**Exercise directions**
Every line below between the line holding "Where should I" and the line holding "This screenshot has width=1488, height=936.", inclusive, should be repeated exactly, and all other lines omitted.

Saved data entries:
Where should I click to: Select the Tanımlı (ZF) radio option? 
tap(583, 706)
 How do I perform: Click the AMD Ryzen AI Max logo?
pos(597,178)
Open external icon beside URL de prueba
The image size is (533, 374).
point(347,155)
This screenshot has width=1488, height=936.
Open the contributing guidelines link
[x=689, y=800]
---
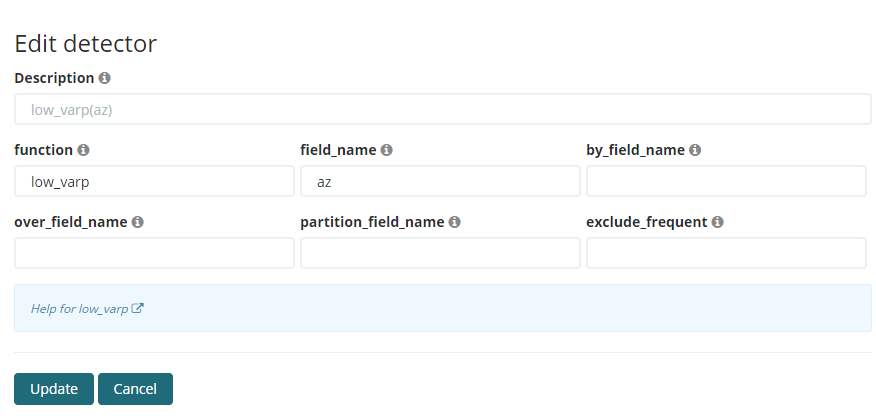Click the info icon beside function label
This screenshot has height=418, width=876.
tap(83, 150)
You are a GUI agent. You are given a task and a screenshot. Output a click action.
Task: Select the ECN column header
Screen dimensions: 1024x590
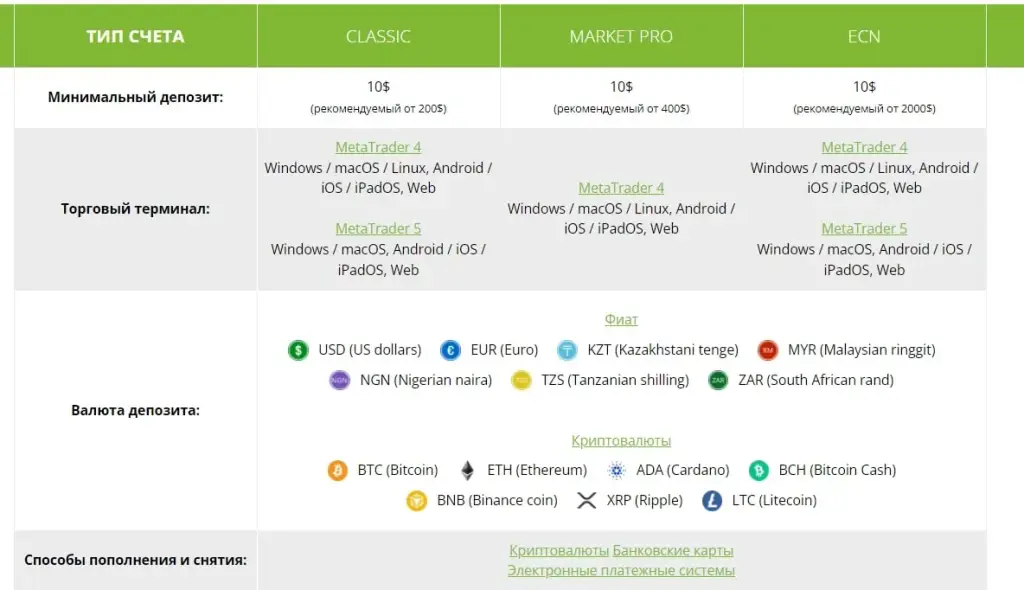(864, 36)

**Your solution**
Where should I click to: Select the Tanımlı (ZF) radio option? 
tap(583, 706)
 How do I perform: Click the AMD Ryzen AI Max logo?
pos(597,178)
Open external icon beside URL de prueba
The image size is (533, 374).
point(347,155)
This screenshot has width=1488, height=936.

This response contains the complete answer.